Under the slogan "Friday of the Land", thousands of protesters gathered in front of the press syndicate on Apr. 15 to protest against a maritime border demarcation agreement signed between Egypt and Saudi Arabia earlier in April and stipulating that Egypt will transfer control over two strategic Red Sea islands to Saudi Arabia.
Protesters ended their demonstration then but said they will resume protesting on Apr. 25, which coincides with Sinai Liberation Day.
The two disputed islands, Tiran and Sanafir, control maritime activity in the Gulf of al-Aqaba.
The border demarcation agreement, which has yet to be ratified by the Egyptian parliament, has stirred controversy in Egypt. Critics argue that the two islands are Egyptian and accuse President Abdel Fattah al-Sisi of "selling Egypt" to Saudi Arabia in return for Saudi aid.
Among the parties and forces calling for the protests are the Egyptian Social Democratic Party and the Strong Egypt Party, in addition to a number of student groups and youth movements and the two former presidential candidates Hamdeen Sabahi and Khaled Ali.
Ahmed Kamel, spokesman of the Popular Current Party founded by Sabahi, said that the party supports the planned Apr. 25 protests in coordination with other parties from the "democratic current".
Kamel told Aswat Masriya that "choosing Apr. 25 specifically for the breakout of protests coincides with a national occasion, which is celebrating Sinai Liberation Day, to reaffirm also that we hold on to the land and that it will not be given up to any regional power regardless of its size."
The protests aim primarily to emphasise their outright refusal "to relinquish" Egyptian territory, in addition to other issues related to random arrests, he added.
As many as 40 people were arrested on Thursday night during a series of raids on downtown Cairo’s cafés, four days ahead of the planned protests. While most of those arrested were released later, at least 10 people are still being interrogated.
ِAmid calls for protests, Interior Minister Magdy Abdel Ghaffar warned on Sunday that security forces will respond with "utmost firmness" to any action that disturbs public security.
President Abdel Fattah al-Sisi said in a speech on Sunday, in commemoration of Sinai Liberation Day, that the state will firmly stand in the face of attempts to destabilise the country and terrorise people.
Commenting on the "Friday of the Land" protests that took place on Apr. 15, Kamel said that the interior ministry "restrained itself" although the detention of political activists ahead of Apr. 25 indicates that there is "a different approach" in dealing with the protests.

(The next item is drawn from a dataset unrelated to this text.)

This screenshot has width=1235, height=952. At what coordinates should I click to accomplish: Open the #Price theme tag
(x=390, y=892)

If the ministry uses violence in dealing with the planned protests, "it will have to bear the consequences because this would turn the entire day into violence."
Ahmed Emam, spokesman of the Strong Egypt Party established by former presidential candidate Abdel Moneim Aboulfotouh, said that the Tiran and Sanafir islands constituted the issue "that broke the camel's back."

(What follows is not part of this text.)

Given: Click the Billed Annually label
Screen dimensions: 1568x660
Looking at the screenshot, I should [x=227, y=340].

"We are against this regime which thinks only about its own interests and doesn't consider the country's interests," he added.
The now-banned Muslim Brotherhood group is among those calling on Egyptians to "participate vigorously in the popular revolutionary movement on Apr. 25."

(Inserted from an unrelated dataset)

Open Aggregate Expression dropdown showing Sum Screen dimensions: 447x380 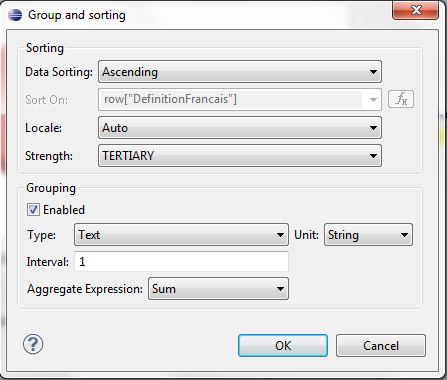click(218, 289)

Defending the handing over of the two islands to Saudi Arabia, Sisi said previously that both islands lie within the Saudi territorial waters and blamed "evil forces" for the escalation of the situation.
It is not only about the islands deal
The coordinator of the April 6 Youth Movement, Amr Fahmy, said the movement will also participate in Monday's protests, not only over the islands deal but also to protest against the arrests of political activists by security forces.
Fahmy said the movement has not decided on how it would deal with the police if the police uses violence against protesters. "We, as usual, plan to protest peacefully and have no intention of violence."
He said the movement did not get a permission from the interior ministry to protest.
According to the protest law, which was issued in 2013, assembly organisers must notify the concerned security authorities with their plans for assembly at least three working days in advance. The law also grants the interior ministry the right to cancel, move or postpone assemblies.